Signals for new tech stack entries:
- Import/require of an undocumented framework or library that plays a structural role (ORM, queue, cache, auth provider)
- Database connection strings or drivers for an unlisted database
- Infrastructure config (Docker services, CI steps) referencing unlisted tools
- SDK imports for external services (payment processors, email providers, cloud APIs)
Rules:
- Only add technologies that play a structural role — not every npm package belongs in TECH-STACK.md
- Match the existing format and section headings
- If TECH-STACK.md doesn't exist, create it using the template at
${CLAUDE_PLUGIN_ROOT}/setup/skills/setup/templates/TECH-STACK-template.md
What NOT to Add
- Utility libraries (lodash, moment) — these are implementation details, not stack choices
- Dev dependencies (linters, formatters) — unless they represent a project convention worth documenting
- Actors that are just different permission levels of an already-listed actor — update the existing row's Constraints instead
Dispatcher Integration
/m:cover spans multiple scope levels (a broad capability may map to multiple features; a single code path appends to one UC) and uses a two-step dispatcher pattern to protect the 200K context limit. The command produces specs only — no test code is written by /m:cover; tests come later via /m:plan (mode: cover) + /m:build.
Codebase Research
Launched as an Explore subagent (subagent_type: "Explore"). This is read-only — no file writes.
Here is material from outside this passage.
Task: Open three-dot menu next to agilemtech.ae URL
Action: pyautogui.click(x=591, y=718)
Receives:
- Project context (PROJECT.md, TECH-STACK.md, ACTORS.md, FEATURES.md)
- The freeform description of what to extract
- Confirmed file scope from the parent command
- Thoroughness level (typically
"very thorough" for reverse engineering)
Produces a structured research report (returned as text, not written to files):
- Feature boundaries and proposed groupings
- Use case inventory with triggers, steps, and outcomes
- Scenario variants per use case (happy path + error paths)
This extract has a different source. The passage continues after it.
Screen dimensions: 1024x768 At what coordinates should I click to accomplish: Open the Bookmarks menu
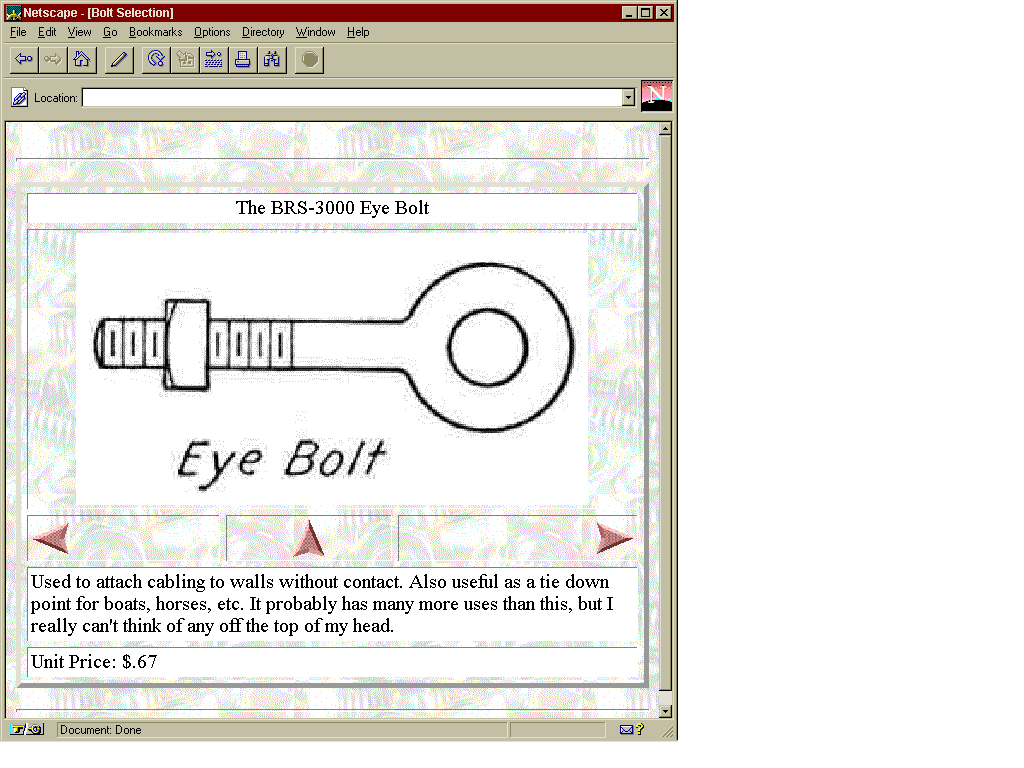(x=155, y=32)
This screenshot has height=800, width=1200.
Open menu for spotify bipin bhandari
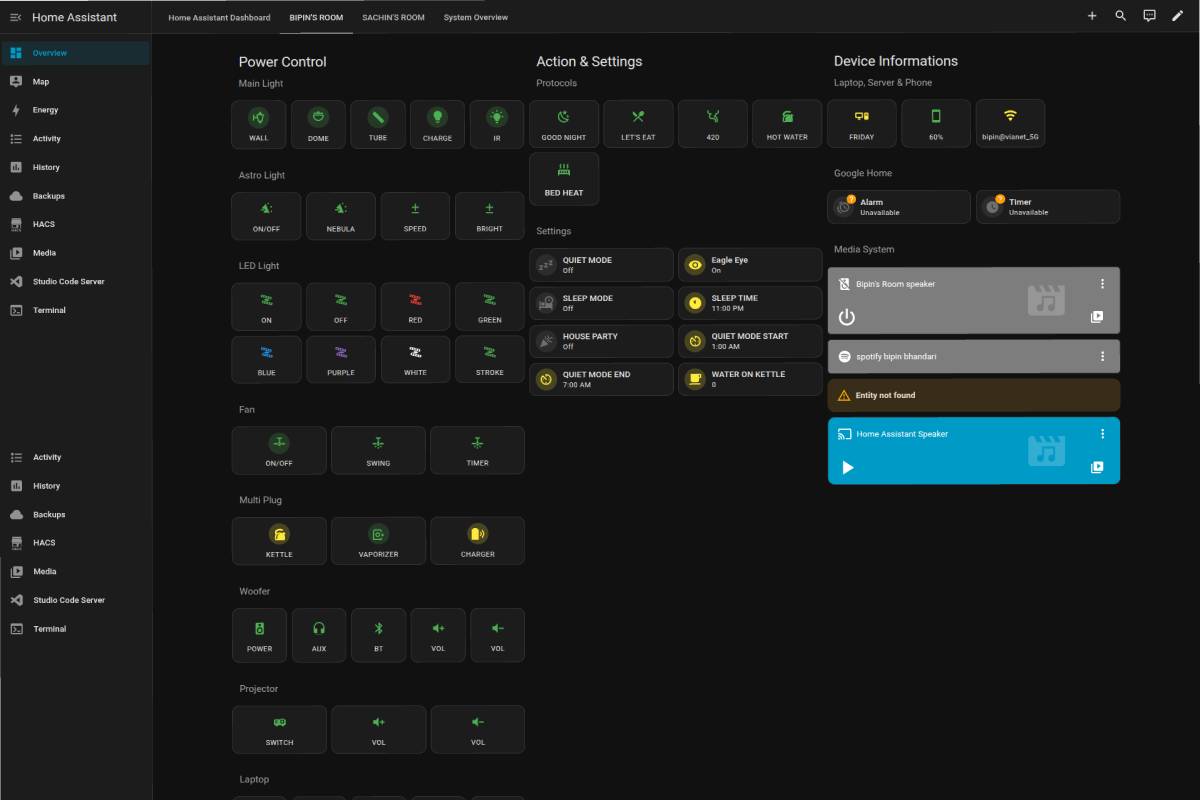(x=1102, y=356)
- Component inventory (files, roles, relationships)
- Data model entities with fields and constraints
- API surface (routes, auth, request/response shapes)
- Integration points and side effects
- Code map entries (
file:function() notation)
- Any new actors or tech stack entries discovered
Spec Writing
Launched as a general-purpose subagent after research completes. Receives:
- The research report from the prior step
- Project context (PROJECT.md, TECH-STACK.md, ACTORS.md, FEATURES.md)
- Skill files for formatting rules
Produces:
- ARCHITECTURE.md (Component Inventory, Data Model, API Surface, Integration Points, Code Map)
- PRD specs (REQUIREMENTS.md, UC files with inline scenarios, USE-CASES.md rows, FEATURES.md rows)
- All IDs assigned (FEAT-, UC-, SC-, FR-, NFR-, US-, ADR-) using the id-generation skill (
shared/skills/id-generation/SKILL.md)
- Updates to ACTORS.md and TECH-STACK.md if new entries were discovered
Subagent Launch Pattern
Explore subagent (read-only research):
Use the Agent tool with subagent_type: "Explore" and specify:
1. Thoroughness level ("very thorough" for reverse engineering)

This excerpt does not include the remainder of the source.